Yoder wrote about many aspects of folklife studies, specializing in religion, religious music, Fraktur, foodways, costume, and other material culture. His books, especially American Folklife (1976) and Discovering American Folklife (1990) and his articles on folklife studies in the 1960s and 1970s are seminal texts in the field of folkloristics. He co-founded the Pennsylvania Folklife Society in 1949. He served as editor of the journal, Pennsylvania Folklife, for many years. In 1951 he was scheduled to lead a 46-day tour of Europe offered through Franklin and Marshall College. He also regularly conducted research in Europe, especially Germany and Switzerland, the ancestral homelands of many Pennsylvania cultures.

== Affiliations ==
Yoder served as president of the American Folklore Society in 1981. An annual lecture at the Society is named in his honor as well as a graduate award.

Yoder was influential in the creation of the American Folklife Center. In 1970, Yoder was one of the witness before Congress as part of the hearings examining the concept of an American Folklife Foundation, where he testified in favor of such a foundation. When the American Folklife Center was founded six years later, Yoder was named as one of its original trustees.

== Collections ==
The University of North Carolina has a Don Yoder Collection of American Hymnody. His art and ephemera collection is now housed in the library at Cabrini University. He and his cousin William Woys Weaver donated much of their Roughwood Collection of Pennsylvania German materials to Kutztown University. Further materials are held by the Library Company of Philadelphia and the Library of Congress.

==Selected publications==
- Yoder, Don (1961). Pennsylvania Spirituals. Lancaster: Pennsylvania Folklife Society. .

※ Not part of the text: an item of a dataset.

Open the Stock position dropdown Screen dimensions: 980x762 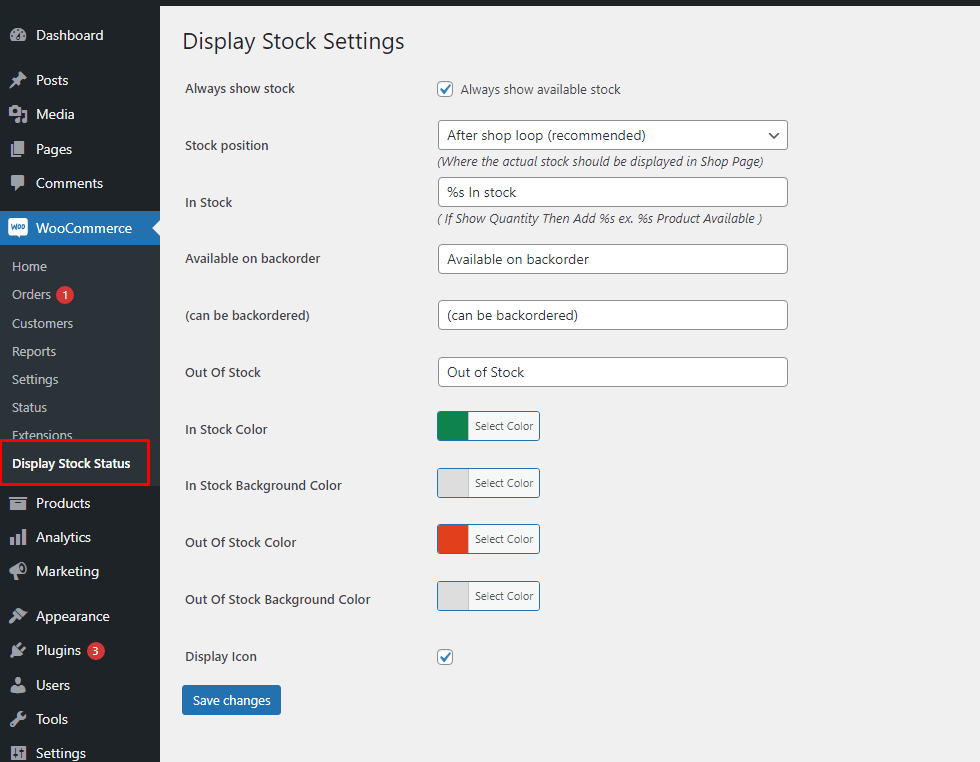tap(612, 135)
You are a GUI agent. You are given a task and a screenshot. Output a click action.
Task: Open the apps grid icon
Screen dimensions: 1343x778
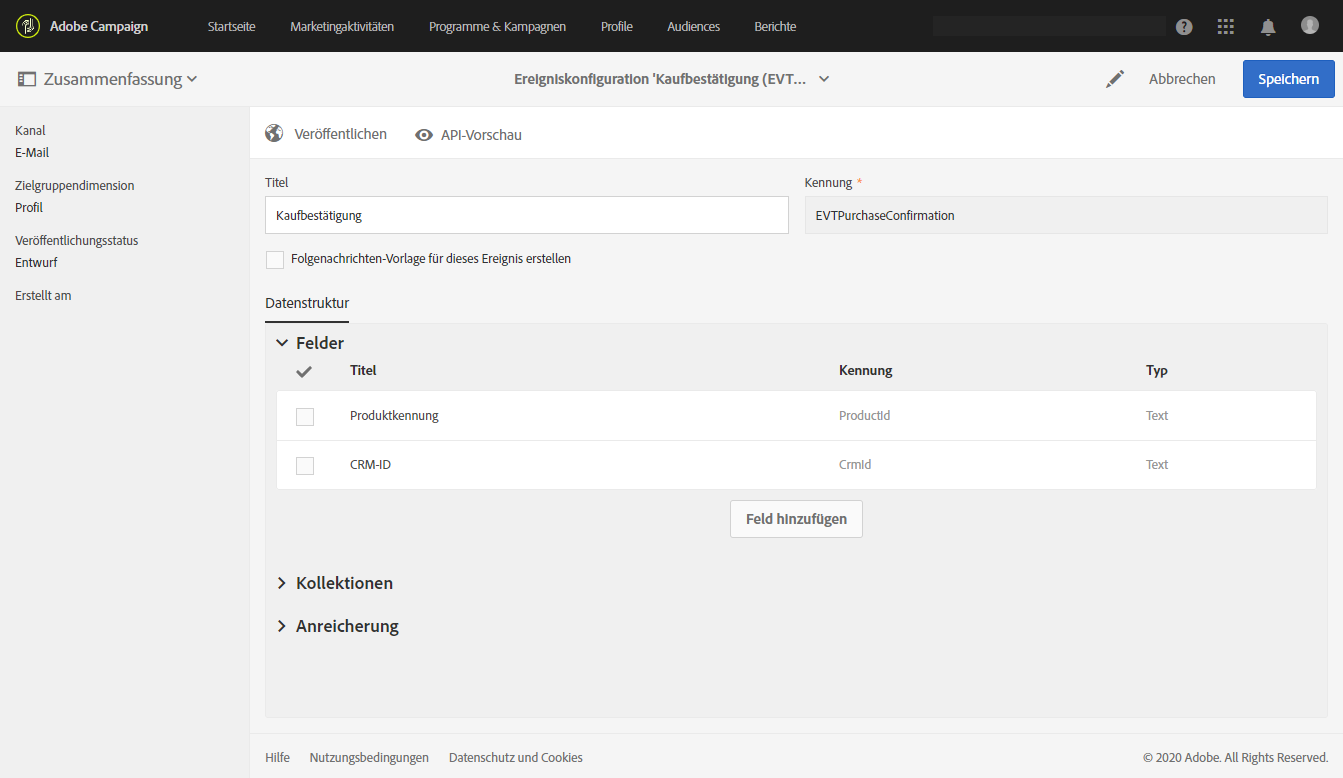coord(1226,27)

- Yoder, Don (1968). 'Foreword' to Johnson, Guy Benton (1968) Folk Culture on St. Helena Island, South Carolina, Hatboro, Pa.: Folklore Associates.

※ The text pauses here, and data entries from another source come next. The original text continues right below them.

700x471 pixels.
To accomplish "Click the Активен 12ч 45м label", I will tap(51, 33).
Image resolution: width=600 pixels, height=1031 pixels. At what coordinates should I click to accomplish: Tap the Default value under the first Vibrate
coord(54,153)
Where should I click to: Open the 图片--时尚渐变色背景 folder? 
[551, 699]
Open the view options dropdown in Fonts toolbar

- Yoder, Don (1972). "Folk Cookery," "Folk Costume," and "Folk Medicine" in Folklore and Folklife: An Introduction (ed. Richard Dorson). Chicago: University of Chicago Press. .
- Yoder, Don (1976). American Folklife. London : University of Texas Press. ISBN 978-0-292-72907-0.

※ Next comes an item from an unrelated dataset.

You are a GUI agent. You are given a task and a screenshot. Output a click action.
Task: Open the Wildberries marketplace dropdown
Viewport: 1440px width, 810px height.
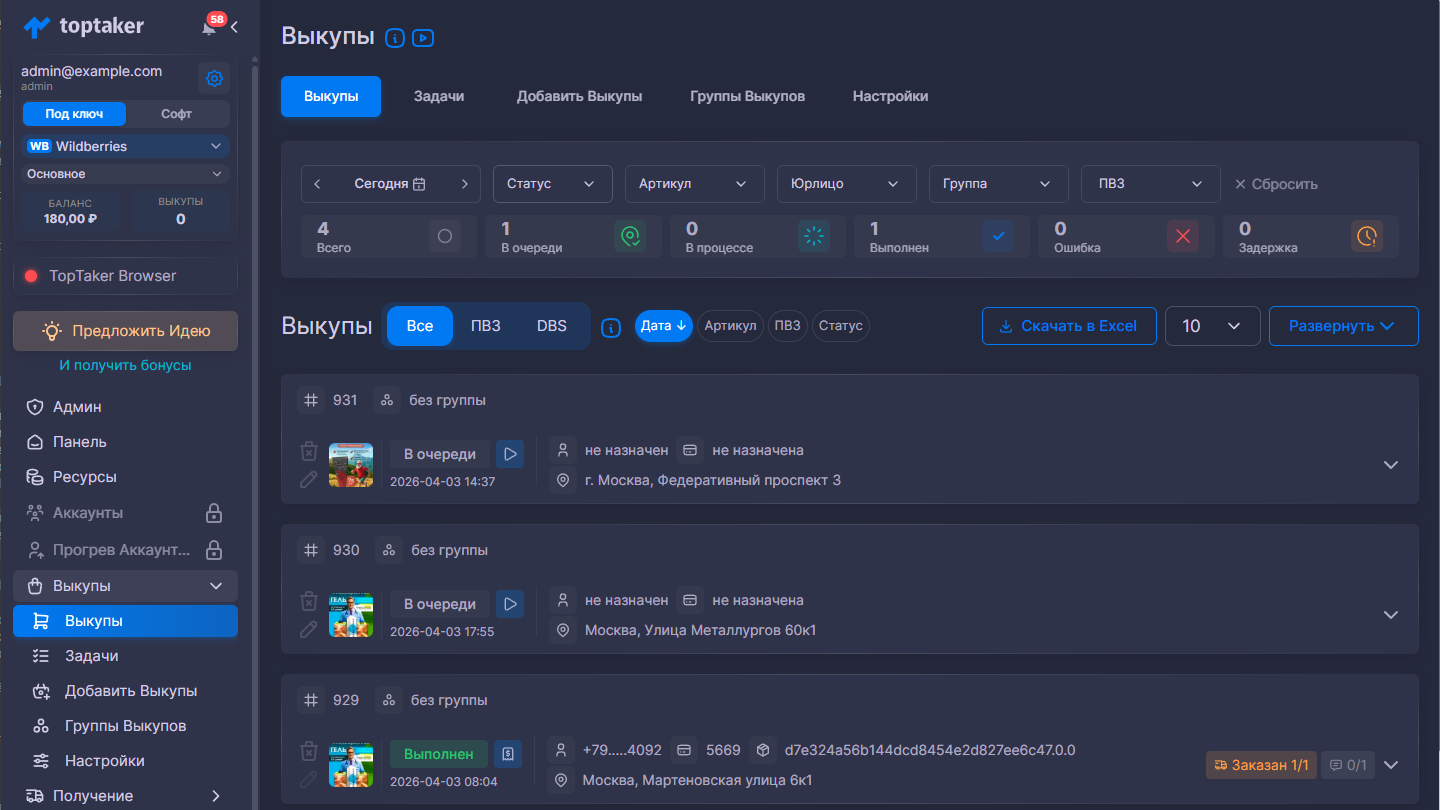click(x=126, y=146)
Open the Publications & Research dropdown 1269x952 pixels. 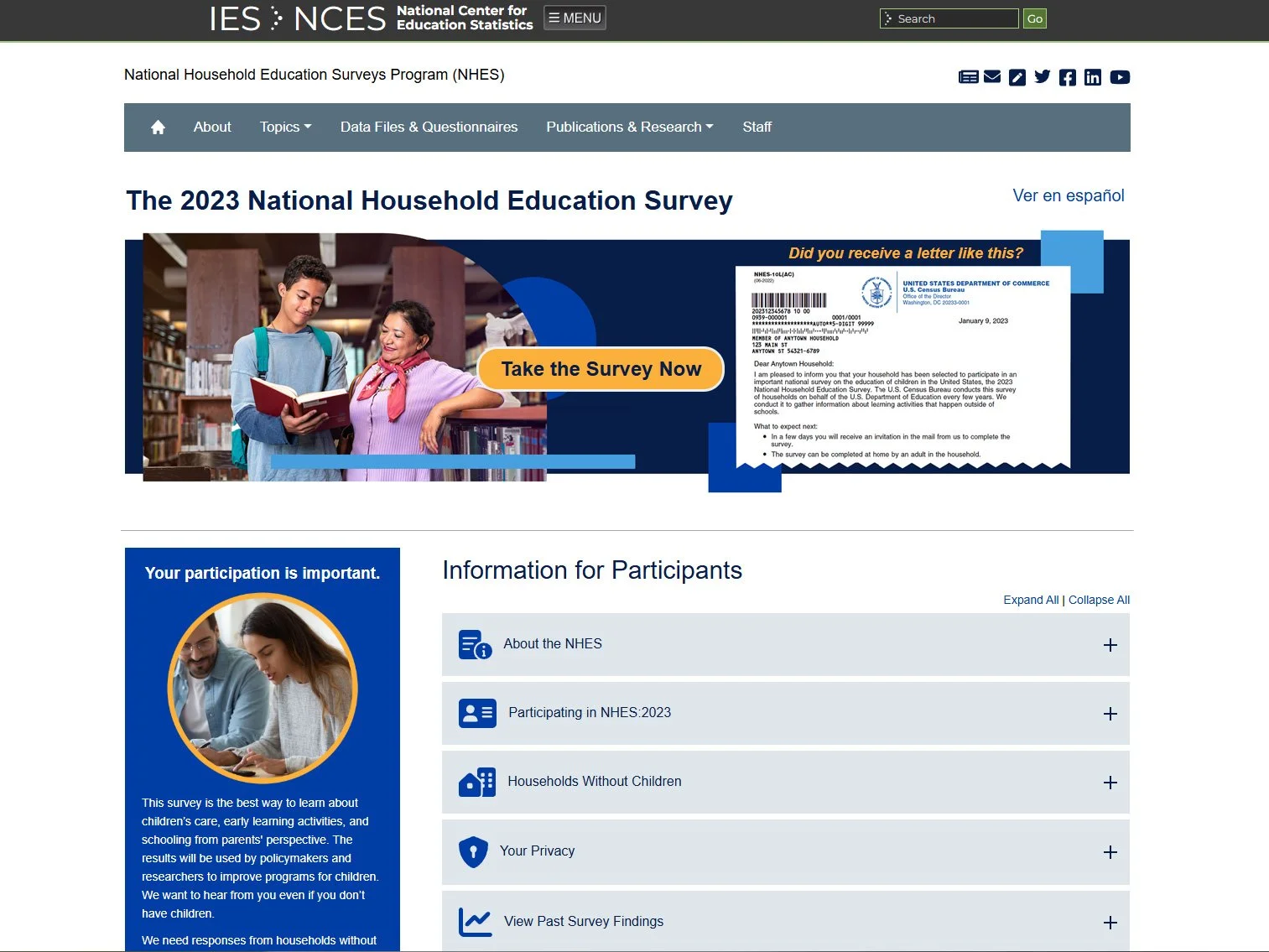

- Yoder, Don (1980). Pennsylvania German Immigrants, 1709–1786: Lists Consolidated from Yearbooks of the Pennsylvania German Folklore Society, Genealogical Publishing Company. ISBN 978-0-8063-0892-0. .
- Yoder, Don (1990). The Picture-Bible of Ludwig Denig; a Pennsylvania German Emblem Book. New York, N.Y.: Hudson Hills Press in association with the Museum of American Folk Art and the Pennsylvania German Society: Distributed in the United States ... by Rizzoli International Publications. ISBN 978-1-55595-034-7. .
- Yoder, Don (1990). Discovering American folklife: studies in ethnic, religious, and regional culture. Ann Arbor.: UMI Research Press. ISBN 978-0-8357-1973-5.
- Yoder, Don and Graves, Thomas E. (2000) Hex Signs: Pennsylvania Dutch Barn Symbols & Their Meanings. New York: E.P. Dutton. ISBN 978-0-525-24466-0. .
- Yoder, Don (2003). Groundhog Day. Mechanicsburg, Pa.: Stackpole. ISBN 978-0-8117-0029-0.
- Yoder, Don (2005). The Pennsylvania German broadside: a history and guide. University Park, PA: Penn State University Press for the Library Co. of Philadelphia and the Pennsylvania German Society. ISBN 978-0-271-02679-4.